Mark Baker on Jim’s post

Mark Baker comments on Jim's recent post about "Service-orientation vs Resource-orientation" which included a diagram I created for our presentations. Mark seems to think that WS-RF's notion of a resource is the same as the one the web is using. Although this may be true, I personally see a difference. The web doesn't use "types" of resources (i.e., collections of methods) but only "structures" or "formats", while in WS-RF the WSDL document of a service is treated as the "type" or "interface" (as these terms are used in object-orientation) of a resource (this is taken from Steve Tuecke's presentation last week in GGF10 in Berlin). Mark also suggests that the notion of a resource in WS-RF is about "stateful resources, stateless interactions".

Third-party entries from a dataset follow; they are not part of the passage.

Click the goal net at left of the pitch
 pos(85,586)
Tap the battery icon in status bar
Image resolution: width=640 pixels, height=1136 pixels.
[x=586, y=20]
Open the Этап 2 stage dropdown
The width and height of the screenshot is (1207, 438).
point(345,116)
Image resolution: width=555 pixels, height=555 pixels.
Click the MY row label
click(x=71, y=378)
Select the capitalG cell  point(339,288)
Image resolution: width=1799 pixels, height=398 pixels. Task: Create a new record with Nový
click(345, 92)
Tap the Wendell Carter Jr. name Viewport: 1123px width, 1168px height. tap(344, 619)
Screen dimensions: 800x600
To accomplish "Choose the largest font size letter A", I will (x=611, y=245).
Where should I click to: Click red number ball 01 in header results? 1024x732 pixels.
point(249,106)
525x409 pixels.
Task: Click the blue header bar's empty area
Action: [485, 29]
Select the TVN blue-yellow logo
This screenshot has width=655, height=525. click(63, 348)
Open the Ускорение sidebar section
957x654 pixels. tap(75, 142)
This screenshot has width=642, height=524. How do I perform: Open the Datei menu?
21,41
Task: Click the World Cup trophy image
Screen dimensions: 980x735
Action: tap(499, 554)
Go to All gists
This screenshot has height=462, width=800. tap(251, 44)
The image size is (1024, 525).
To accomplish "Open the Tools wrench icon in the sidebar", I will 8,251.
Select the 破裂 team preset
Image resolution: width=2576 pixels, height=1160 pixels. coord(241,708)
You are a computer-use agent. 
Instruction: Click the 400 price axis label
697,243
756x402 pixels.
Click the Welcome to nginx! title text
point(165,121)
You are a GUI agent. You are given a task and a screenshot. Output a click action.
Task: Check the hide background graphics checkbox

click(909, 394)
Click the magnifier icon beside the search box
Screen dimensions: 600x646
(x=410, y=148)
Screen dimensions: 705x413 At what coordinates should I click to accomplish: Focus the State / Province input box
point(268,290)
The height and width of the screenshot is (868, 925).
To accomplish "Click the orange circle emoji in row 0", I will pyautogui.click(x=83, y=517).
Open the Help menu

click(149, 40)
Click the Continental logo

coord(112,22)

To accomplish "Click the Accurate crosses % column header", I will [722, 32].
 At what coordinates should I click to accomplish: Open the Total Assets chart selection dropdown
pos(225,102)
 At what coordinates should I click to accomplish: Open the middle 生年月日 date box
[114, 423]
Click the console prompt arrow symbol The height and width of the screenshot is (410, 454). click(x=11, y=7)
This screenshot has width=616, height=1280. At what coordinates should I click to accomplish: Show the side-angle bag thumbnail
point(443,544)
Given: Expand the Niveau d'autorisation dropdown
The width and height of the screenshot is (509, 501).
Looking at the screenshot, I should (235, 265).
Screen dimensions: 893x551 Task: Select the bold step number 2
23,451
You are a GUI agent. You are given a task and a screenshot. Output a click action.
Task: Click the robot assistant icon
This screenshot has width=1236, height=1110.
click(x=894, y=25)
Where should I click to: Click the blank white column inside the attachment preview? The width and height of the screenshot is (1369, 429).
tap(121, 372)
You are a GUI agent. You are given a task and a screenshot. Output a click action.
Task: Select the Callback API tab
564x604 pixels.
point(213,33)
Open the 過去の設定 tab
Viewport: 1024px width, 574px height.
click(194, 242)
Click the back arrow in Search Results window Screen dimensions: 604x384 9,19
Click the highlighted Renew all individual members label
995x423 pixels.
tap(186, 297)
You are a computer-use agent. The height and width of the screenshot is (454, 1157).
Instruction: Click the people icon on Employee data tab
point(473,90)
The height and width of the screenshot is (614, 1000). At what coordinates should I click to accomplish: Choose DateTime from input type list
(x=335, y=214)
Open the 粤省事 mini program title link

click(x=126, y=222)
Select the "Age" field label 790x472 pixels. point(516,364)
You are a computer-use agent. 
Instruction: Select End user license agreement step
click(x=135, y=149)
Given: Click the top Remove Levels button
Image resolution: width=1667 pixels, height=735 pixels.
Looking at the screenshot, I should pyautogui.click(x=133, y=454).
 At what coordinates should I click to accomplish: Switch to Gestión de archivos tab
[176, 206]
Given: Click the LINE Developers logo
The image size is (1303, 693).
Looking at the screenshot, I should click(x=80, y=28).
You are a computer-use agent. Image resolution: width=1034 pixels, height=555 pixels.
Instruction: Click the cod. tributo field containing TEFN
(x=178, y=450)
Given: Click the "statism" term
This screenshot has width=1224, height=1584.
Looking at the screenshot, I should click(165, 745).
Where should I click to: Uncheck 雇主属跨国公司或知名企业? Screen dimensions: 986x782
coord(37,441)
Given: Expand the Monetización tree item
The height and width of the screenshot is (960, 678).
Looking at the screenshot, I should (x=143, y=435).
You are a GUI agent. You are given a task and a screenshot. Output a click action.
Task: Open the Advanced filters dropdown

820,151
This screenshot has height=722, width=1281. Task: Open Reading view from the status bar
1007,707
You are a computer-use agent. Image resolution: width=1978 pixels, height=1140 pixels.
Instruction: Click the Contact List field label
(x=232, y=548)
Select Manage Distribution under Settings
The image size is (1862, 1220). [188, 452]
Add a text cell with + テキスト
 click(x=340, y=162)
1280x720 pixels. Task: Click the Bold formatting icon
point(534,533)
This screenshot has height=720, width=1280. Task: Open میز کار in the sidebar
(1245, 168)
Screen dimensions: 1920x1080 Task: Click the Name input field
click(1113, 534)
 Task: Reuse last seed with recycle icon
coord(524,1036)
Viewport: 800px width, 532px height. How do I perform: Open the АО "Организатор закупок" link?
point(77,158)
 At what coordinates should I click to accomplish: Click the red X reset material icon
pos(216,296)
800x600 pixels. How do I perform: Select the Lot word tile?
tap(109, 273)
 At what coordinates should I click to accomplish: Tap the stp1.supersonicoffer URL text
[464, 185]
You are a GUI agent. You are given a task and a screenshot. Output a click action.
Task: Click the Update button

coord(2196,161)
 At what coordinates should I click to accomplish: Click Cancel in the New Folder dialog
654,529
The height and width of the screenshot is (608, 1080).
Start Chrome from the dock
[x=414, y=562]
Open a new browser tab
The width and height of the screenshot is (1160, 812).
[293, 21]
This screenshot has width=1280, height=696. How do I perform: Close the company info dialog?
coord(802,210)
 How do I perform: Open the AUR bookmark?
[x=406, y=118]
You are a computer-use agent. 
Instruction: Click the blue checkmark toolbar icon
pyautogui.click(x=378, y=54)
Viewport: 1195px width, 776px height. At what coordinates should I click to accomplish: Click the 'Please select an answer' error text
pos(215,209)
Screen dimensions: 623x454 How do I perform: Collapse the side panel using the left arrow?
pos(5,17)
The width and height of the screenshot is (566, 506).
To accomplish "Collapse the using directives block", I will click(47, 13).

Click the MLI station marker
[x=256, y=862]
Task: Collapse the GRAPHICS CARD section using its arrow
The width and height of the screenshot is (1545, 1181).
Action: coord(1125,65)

My understanding of WS-RF is that it does the exact opposite of modelling stateless interactions with resources; when the WS-RF authors talk about "interacting with stateful resources" they effectively mean "stateful interactions with resources". They mandate the inclusion of some sort of service-specific information to identify a resource (which may indeed be logical). In doing this, WS-RF encourages architects/designers/developers to think in terms of the resources that exist and they build their solutions around those resources. The model is no different from having objects and object references which are used to reach the identified objects and call methods on them. I see the conceptual model of WS-RF as being different from that of REST which is about transferring state around and not calling operations on that state, and definitely different from the service-orientation model of Web Services.

As Mark suggests, one could build a composition of resources that abstract the use of other resources. Indeed, through clever design you may build solutions that effectively resemble those encouraged by other conceptual models. Didn't CORBA, an implementation of the distributed objects paradigm, start using the concept of services? Didn't we use to do object-based programming using C or procedural programming using C++?

Sidenote: Everyone has been using the term "stateful resource" and I must admit I can't really understand it. Are there stateless resources? I personally see only "resources"; every resource has some sort of state (whether that is visible to us or not).